En 2013, elle a finalisé son film « Holodomor, le génocide oublié ». Il sera projeté à Paris au cinéma Action Christine le 23 novembre 2013 à 10h.
- Quelle place ce documentaire occupe-t-il dans votre carrière ?
Ce film est pour moi un défi. Le premier défi était d’amener le projet de documentaire à son aboutissement, cette étape est atteinte pour la commémoration du 80ème anniversaire du Holodomor. Le deuxième défi est celui de la diffusion en télévision ou en salle pour toucher le maximum de personnes.
Ce film est dédié à tous les survivants que j’ai rencontrés. Ils m’ont touchée par leur émotion, leur souffrance mais aussi leur combativité et leur dignité.
- Votre démarche est-elle d'essence historique, mémorielle ou sociologique ?
J’ai voulu traiter ce film au-delà d'un film historique, comme un film de société. Archives historiques, analyses de spécialistes s’intercalent avec le ressenti des ukrainiens d’aujourd’hui, leur vie au quotidien.
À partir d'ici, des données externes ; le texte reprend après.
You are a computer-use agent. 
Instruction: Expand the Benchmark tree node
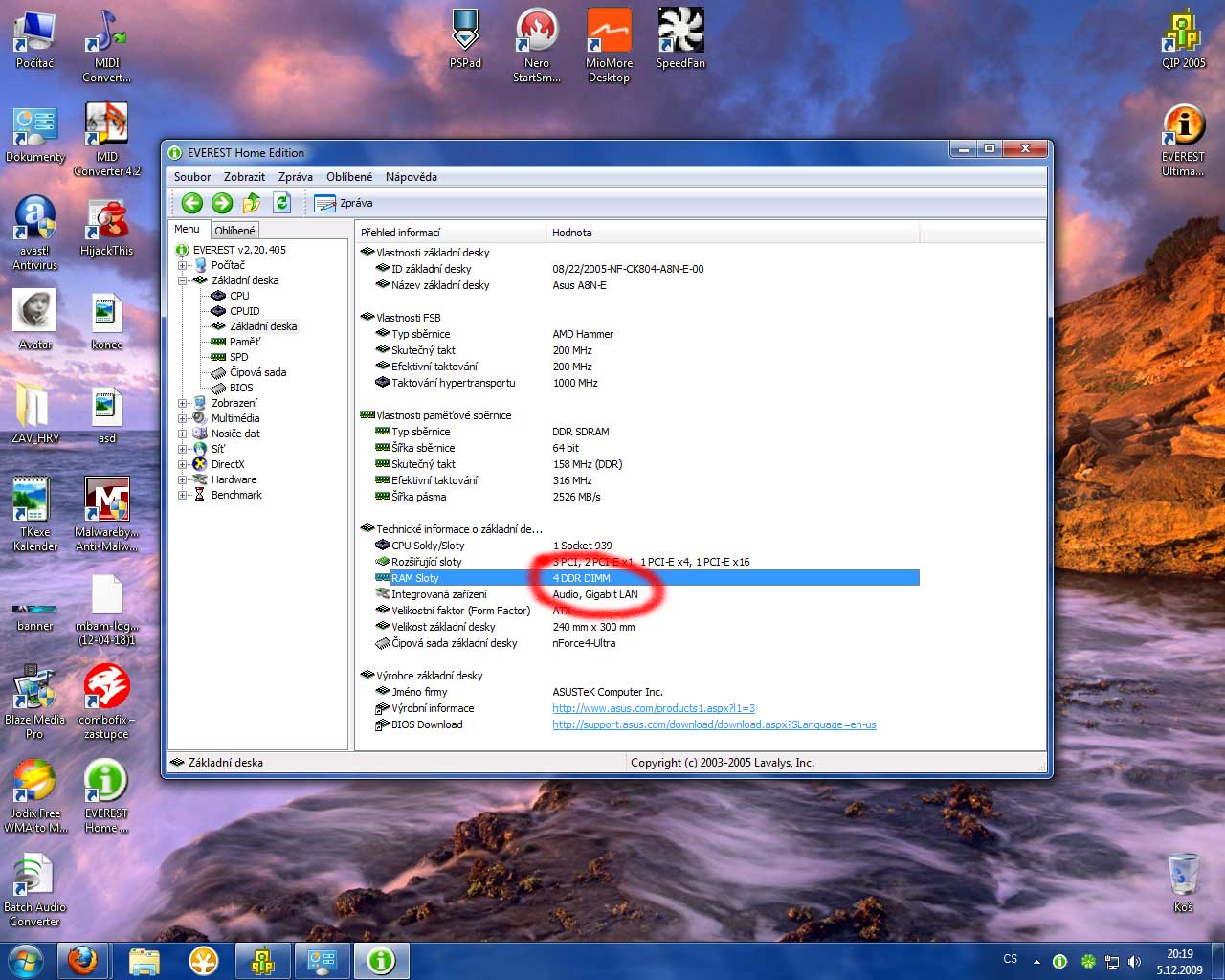[182, 495]
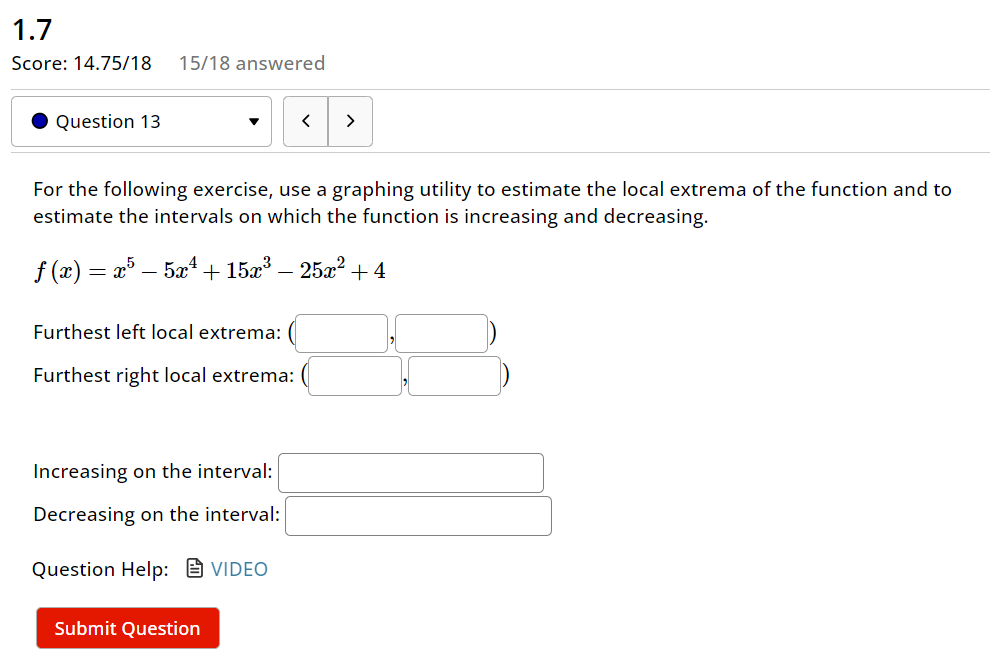Go to the previous question with the left chevron
This screenshot has height=665, width=990.
click(x=305, y=120)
Car la survie pour tout ukrainien de la ville ou de la campagne qui ne soit pas liée à l’économie mafieuse, dépend des produits de la terre, tout comme dans les années 30.
Ce film est pour moi un devoir de mémoire. La réalité du monde géopolitique aujourd’hui (comme par exemple en Somalie, en Syrie) montre que l’utilisation de la famine comme outil politique et arme de guerre est malheureusement toujours d’actualité.
En tant que citoyen d’un pays démocratique on ne peut rester endormi dans notre confort et laisser le monde se déchirer. Nous sommes tous concernés par l’histoire des autres. Le totalitarisme, quelle que soit la forme qu’il prend, doit être combattu.
- Que vous inspirent les crispations qui surgissent dès que se pose la question de la reconnaissance du Holodomor comme génocide ?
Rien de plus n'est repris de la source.